Fatti del genere confermano, se ce ne fosse bisogno, la presa di coscienza dei lavoratori della logistica nel rifiutare le dinamiche di sfruttamento e le quotidiane angherie vissute sulla propria pelle e che una siffatta protesta, che colpisce nel cuore della grande distribuzione, possa fare male, molto male e, in più, testimoniano le due costanti di storie come questa: i diritti violati dei lavoratori e l’utilizzo, da parte dei padroni, delle forze di polizia, perché tali diritti rimangano violati.
Assieme alle riflessioni che questa storia porta a fare, c’è un’altra storia, fatta di una violenza diversa, meno appariscente, più subdola, strisciante e devastante fino a poter causare conseguenze estreme, infatti, non si può non parlare di Maria Baratto, operaia FIAT, morta suicida di cassa integrazione, addetta al reparto logistico di Nola, un reparto fantasma, mai entrato in funzione, dove trecentosedici operai sono in cassa integrazione da sei anni.
Maria era una combattente nata, di quelle che alla lunga lasciano il segno, abituata a ragionare e a far ragionare nelle cose che scriveva, era di quelle che sosteneva che : “La lotta dei lavoratori Fiat contro il piano Marchionne e a tutela dei diritti e dell’occupazione, rappresenta un forte presidio di tenuta democratica per l’intera società!”, ma alla fine non ce l’ha fatta, a luglio sarebbe scaduta la cassa integrazione e le prospettive erano meno di zero: un mercato del lavoro inesistente, dove quarantasette anni pesano come un macigno, sono la garanzia assoluta che non lavorerai più e se ti toccasse la sorte di farlo, la prima delle condizioni sarebbe la tua dignità di persona messa sotto i piedi.
Non ce l’ha fatta, si è ammazzata con quattro coltellate al ventre lo scorso martedì 20 maggio nella sua casa di Acerra, quasi a voler firmare con un gesto particolarmente feroce, lei che era abituata a far ragionare scrivendo, tutta la disperazione che man mano ha cancellato la sua voglia di combattere.
La ricordiamo con quanto lei stessa scrisse nel suo articolo Suicidi in FIAT, postato il 2 agosto 2012 su www.comitatomoglioperai.it, forte documento di accusa alla Fiat e alle complicità istituzionali, politiche e sindacali “che stanno contribuendo al fenomeno dei suicidi operai”cassintegrati come lei:“Non si può continuare a vivere per anni sul ciglio del burrone dei licenziamenti, l’intero quadro politico-istituzionale che, da sinistra a destra, ha coperto le insane politiche della FIAT e’ responsabile di questi morti insieme alle centrali confederali.”. 
La sua cassa integrazione sarebbe scaduta nel prossimo luglio.

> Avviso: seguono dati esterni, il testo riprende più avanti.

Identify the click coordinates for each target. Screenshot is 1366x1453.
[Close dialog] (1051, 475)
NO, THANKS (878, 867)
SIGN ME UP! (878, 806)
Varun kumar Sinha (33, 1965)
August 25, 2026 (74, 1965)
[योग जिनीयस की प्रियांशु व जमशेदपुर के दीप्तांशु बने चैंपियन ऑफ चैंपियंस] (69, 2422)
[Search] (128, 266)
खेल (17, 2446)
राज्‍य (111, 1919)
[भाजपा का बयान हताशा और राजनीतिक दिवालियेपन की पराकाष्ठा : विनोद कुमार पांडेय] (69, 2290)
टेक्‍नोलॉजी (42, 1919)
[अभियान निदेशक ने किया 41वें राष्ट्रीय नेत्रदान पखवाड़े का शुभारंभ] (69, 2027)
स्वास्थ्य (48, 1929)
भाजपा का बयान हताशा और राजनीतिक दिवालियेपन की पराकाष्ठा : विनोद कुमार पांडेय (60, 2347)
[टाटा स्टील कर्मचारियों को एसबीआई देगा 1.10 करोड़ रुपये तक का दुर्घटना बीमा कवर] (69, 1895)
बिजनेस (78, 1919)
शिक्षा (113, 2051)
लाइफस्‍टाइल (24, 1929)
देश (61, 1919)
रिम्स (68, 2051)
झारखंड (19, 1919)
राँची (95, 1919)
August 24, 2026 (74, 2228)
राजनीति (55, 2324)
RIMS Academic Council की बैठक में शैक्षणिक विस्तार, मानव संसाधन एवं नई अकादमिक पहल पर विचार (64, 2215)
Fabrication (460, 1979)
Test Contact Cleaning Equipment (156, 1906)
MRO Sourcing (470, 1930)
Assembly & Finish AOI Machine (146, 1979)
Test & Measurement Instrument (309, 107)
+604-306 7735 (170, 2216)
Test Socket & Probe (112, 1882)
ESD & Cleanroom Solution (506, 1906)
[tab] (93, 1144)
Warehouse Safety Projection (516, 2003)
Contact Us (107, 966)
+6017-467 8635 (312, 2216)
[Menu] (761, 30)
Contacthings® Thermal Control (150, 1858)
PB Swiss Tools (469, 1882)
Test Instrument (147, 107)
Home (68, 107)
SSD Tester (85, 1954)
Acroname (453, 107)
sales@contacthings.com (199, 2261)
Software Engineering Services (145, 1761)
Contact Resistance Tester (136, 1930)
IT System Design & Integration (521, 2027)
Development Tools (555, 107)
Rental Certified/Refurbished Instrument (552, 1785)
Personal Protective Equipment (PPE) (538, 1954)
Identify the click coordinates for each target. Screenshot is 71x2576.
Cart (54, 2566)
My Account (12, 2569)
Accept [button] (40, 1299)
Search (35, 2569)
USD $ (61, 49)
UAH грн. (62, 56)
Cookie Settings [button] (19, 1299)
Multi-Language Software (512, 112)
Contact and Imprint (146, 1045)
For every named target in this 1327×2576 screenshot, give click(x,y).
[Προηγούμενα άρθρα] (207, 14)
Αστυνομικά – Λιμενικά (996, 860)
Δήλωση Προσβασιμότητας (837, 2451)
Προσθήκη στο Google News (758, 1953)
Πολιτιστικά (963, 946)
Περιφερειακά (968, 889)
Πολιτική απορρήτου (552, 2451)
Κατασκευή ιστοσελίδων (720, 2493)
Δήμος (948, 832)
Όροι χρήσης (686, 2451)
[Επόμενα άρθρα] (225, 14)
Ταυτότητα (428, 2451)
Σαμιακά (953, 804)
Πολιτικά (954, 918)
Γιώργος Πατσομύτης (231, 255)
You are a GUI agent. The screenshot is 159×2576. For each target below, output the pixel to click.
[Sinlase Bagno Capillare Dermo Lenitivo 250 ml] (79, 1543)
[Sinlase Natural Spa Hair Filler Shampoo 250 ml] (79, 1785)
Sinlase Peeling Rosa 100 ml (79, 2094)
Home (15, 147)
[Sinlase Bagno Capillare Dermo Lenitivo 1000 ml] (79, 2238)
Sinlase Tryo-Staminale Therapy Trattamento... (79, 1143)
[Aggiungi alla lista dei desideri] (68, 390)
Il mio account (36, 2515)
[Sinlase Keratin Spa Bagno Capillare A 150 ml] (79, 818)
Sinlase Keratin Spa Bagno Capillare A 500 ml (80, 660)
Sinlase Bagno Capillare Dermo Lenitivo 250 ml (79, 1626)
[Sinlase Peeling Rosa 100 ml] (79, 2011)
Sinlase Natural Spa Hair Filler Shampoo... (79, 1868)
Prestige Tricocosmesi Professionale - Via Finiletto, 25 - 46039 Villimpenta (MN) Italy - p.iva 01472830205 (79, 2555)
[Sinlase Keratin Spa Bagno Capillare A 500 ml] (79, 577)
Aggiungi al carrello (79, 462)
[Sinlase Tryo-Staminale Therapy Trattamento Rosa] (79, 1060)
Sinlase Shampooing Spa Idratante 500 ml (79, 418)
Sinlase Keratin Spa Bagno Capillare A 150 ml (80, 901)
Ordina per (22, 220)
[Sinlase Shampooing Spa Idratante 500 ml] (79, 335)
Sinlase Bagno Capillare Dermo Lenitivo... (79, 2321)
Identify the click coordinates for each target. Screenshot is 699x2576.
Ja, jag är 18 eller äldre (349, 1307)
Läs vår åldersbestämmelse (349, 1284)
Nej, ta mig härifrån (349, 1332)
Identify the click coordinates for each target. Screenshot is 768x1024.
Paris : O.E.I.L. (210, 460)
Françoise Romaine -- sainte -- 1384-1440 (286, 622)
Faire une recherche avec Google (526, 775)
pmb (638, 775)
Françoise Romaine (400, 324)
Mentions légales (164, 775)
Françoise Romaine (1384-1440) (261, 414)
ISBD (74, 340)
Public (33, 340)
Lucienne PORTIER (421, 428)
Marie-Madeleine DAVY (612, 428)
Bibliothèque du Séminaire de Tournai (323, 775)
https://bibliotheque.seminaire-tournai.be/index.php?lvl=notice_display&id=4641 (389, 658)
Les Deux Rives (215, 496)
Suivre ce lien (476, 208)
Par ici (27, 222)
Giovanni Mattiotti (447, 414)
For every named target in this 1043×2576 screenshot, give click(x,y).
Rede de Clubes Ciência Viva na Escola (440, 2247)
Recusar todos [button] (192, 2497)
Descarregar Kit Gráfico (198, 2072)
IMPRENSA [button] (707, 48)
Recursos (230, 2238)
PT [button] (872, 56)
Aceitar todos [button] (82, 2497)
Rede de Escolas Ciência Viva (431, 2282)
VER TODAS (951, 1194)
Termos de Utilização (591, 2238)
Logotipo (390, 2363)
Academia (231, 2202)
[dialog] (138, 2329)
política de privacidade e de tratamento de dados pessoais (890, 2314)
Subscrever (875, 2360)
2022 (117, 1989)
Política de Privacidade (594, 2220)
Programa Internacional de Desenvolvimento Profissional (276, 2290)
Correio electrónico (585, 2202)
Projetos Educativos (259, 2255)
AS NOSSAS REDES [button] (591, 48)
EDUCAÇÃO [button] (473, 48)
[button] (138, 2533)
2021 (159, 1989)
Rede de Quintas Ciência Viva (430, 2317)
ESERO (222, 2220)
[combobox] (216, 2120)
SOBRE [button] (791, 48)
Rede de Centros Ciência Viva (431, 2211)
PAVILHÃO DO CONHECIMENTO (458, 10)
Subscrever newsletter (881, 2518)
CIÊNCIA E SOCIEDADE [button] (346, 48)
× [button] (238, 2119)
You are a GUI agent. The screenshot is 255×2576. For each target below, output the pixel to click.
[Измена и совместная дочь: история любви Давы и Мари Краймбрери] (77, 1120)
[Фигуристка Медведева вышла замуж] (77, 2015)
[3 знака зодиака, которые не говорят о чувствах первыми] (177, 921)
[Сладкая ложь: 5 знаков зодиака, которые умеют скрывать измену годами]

Purtroppo questo è il dramma dello sfruttamento che tutta consuma e brucia. Dolore, disperazione, futuro ipotecato ad un domani che non arriva mai. La crisi è sicuramente del capitale, che ancora però è sufficientemente forte da mietere vittime al punto che, anche la semplice ottemperanza di un contratto nazionale, è considerato dal padronato una limitazione insopportabile a quelle che di fatto, sono vere e proprie forme di schiavitù imposte a forze lavoro, sempre più precarie e quindi particolarmente ricattabili.

A tanto dolore, a tale iniquità sociale la rabbia si fa grande. La nostra solidarietà di classe è dunque per tutti quei lavoratori che combattono, nonostante le restrizioni, i sacrifici, i ricatti ed infine il job act, come ultimo rituale ad una macelleria sociale che ha cuore il MERCATO e non le persone, se non ne nella logica più bieca ed evidente del profitto. Lavoratori che lo Stato borghese rende inermi e merce di scambio, lavoratori che esautorati fino al midollo, spesso, non trovano altro rimedio che darsi la morte.

E pertanto il PCL, non arretra di un passo, in tutte le lotte che stiamo portando avanti, convinti a conquistare e a riscattare quelle che sono istanze inalienabili: lavoro, diritti e dignità per tutti.